Large language models (LLMs) can now understand and generate text across hundreds of thousands of tokens. But there’s a big catch. The memory they need to keep track of all this context grows fast. This memory, called the key-value (KV) cache, stores intermediate data as the model reads or writes. It helps the model remember what came before without redoing all the math every time.

The problem is the KV cache can become huge. For example, a 70-billion-parameter model using 16-bit precision might need more than 300 gigabytes of memory to hold a million tokens in context. That’s more than twice the size of the model’s own weights. This makes running very long conversations or working with big codebases costly and slow.

To tackle this, AI researchers have focused on compressing the KV cache. The goal is to shrink the memory it takes up without losing model accuracy. Over the last decade, improvements in KV cache compression have cut the per-token memory by roughly 100 times. Meanwhile, GPU memory sizes have grown only 18 times. This means smarter math and algorithms have done more to expand context length than hardware alone.

TurboQuant: Compression Without Retraining

One breakthrough is TurboQuant, developed by Google DeepMind. It compresses the KV cache by six times with zero loss in accuracy. What’s more, it doesn’t need any retraining of the model. You can apply it to existing models and get massive memory savings instantly.

TurboQuant works by transforming the data. It first rotates the vectors randomly to make their components independent and easier to quantize. Then it applies a special mathematical transform called Quantized Johnson–Lindenstrauss (QJL) to approximate attention scores with minimal error. This two-step process lets TurboQuant represent vectors using as little as 3 bits per value, compared to the usual 16 or 8 bits.

This means GPUs can process tokens faster because less data moves in and out of memory. On NVIDIA H100 GPUs, TurboQuant has shown up to eight times faster throughput. This is a big deal for data centers and cloud providers, as it lowers costs and increases the number of conversations a single GPU can handle.

OSCAR: Attention-Aware Compression for Real Deployment

Together AI took a different approach with OSCAR. They realized that when you compress down to just 2 bits per value, you can’t rely on blind rotations. Instead, OSCAR uses an attention-aware rotation. It aligns keys and values with the patterns seen in actual query data. This helps it better preserve the important signals during extreme compression.

OSCAR combines this with a mixed-precision cache.
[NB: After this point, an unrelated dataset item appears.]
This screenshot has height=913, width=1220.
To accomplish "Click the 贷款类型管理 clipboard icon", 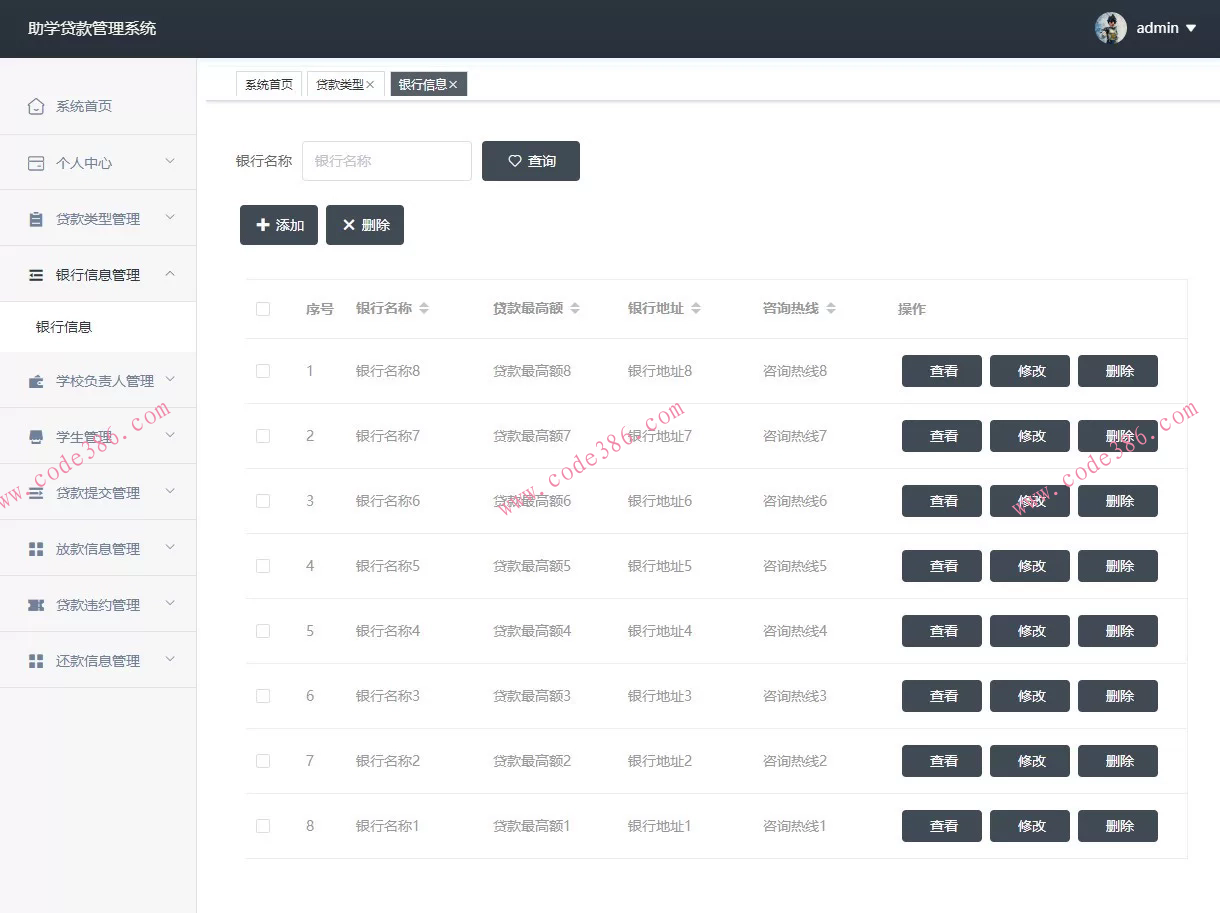I will (36, 219).
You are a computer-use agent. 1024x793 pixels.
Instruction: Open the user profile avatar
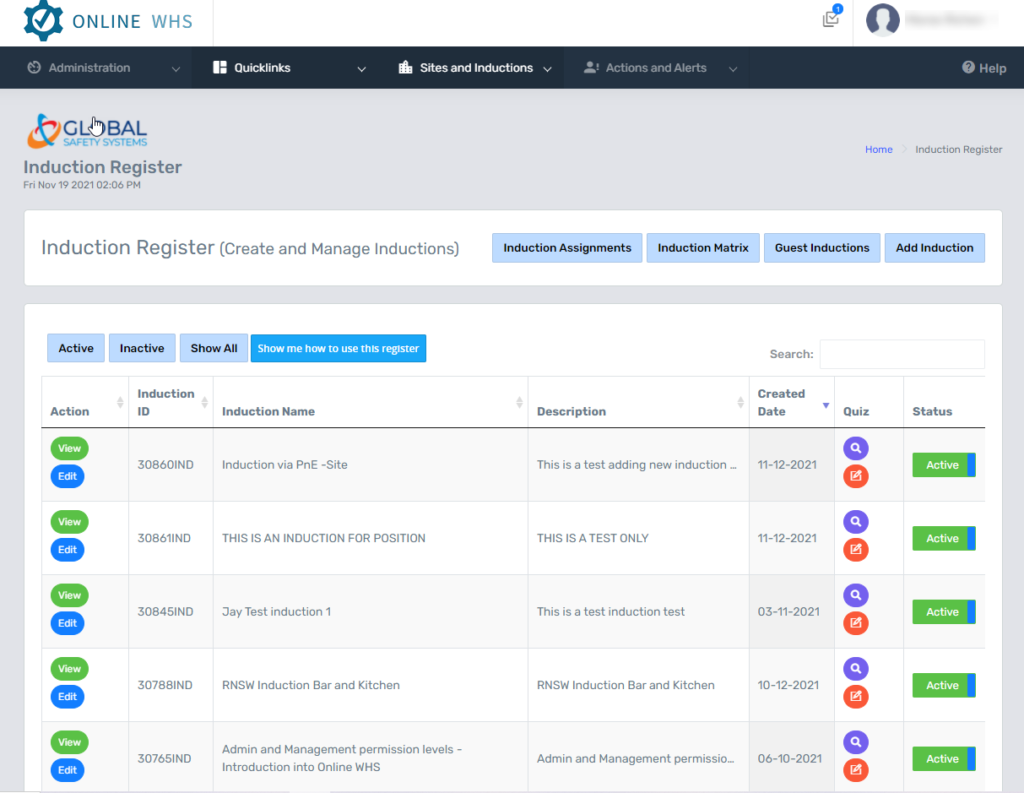(x=883, y=20)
Recent tokens remain in full precision, while older tokens compress aggressively. This layered approach lets it maintain quality even at huge context lengths, like 128,000 tokens. On some models, it cuts KV cache memory by about eight times and speeds up decoding by three times.
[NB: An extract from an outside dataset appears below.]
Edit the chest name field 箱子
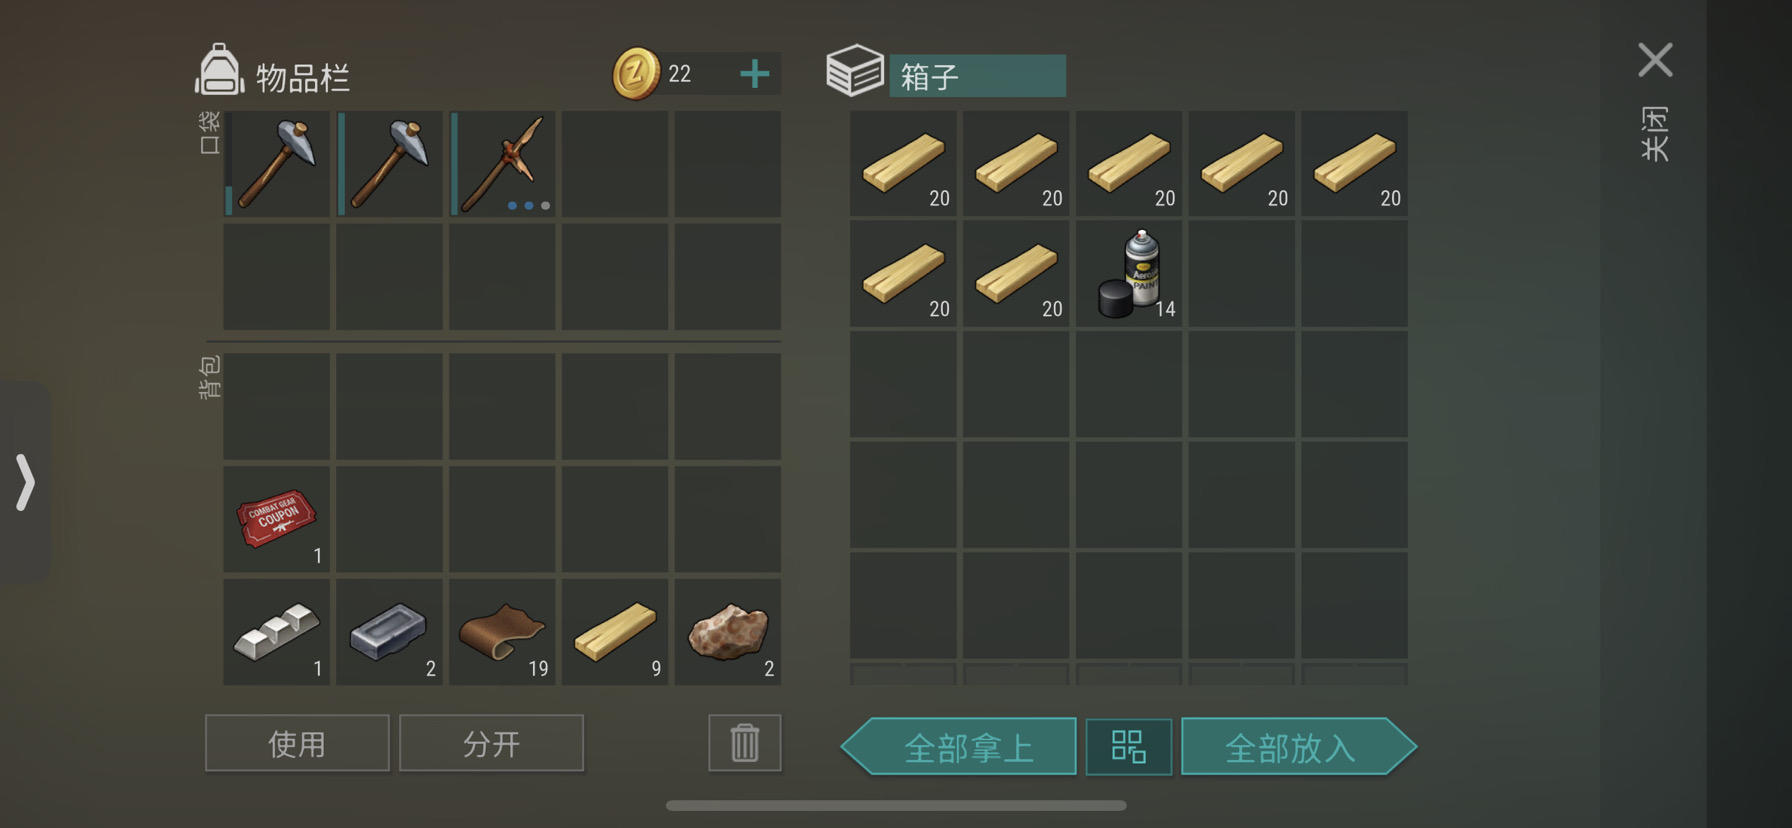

OSCAR also ships as a complete system, with optimized GPU kernels and precomputed rotations for popular models. This makes it easier to adopt in production environments without heavy engineering work.

The Long Game: Bigger Contexts, Better Agents

Memory compression isn’t just about saving hardware costs. It changes how people use AI models. Longer contexts let coding assistants read entire repositories, lawyers analyze stacks of contracts, and support agents remember full case histories. This reduces the need for awkward workarounds like chunking text or deleting previous messages.

Developers no longer have to design around short context windows. They can build products that handle complex, multi-document workflows. The user experience improves because AI remembers more and feels more continuous and smart.

Behind the scenes, researchers have combined compression with architectural tricks. For example, some models use linear attention in some layers to keep fixed-size state instead of growing KV caches. Others use grouped-query attention to share memory more efficiently across heads. These advances let context length scale from a few thousand tokens to over a million.

Still, more tokens don’t always mean better answers. Models can forget details buried deep in the context or overweight recent information. So developers often combine long context with retrieval, ranking, and summarization methods to keep responses accurate.

Looking ahead, AI memory efficiency will keep getting better. The math is improving and hardware is catching up. The biggest wins come when both move together. This lets AI models grow smarter without exploding memory needs.

For anyone building or using AI today, these compression tricks unlock new possibilities. They make longer, richer AI conversations practical. And they help bring powerful AI tools to devices with limited memory, like smartphones.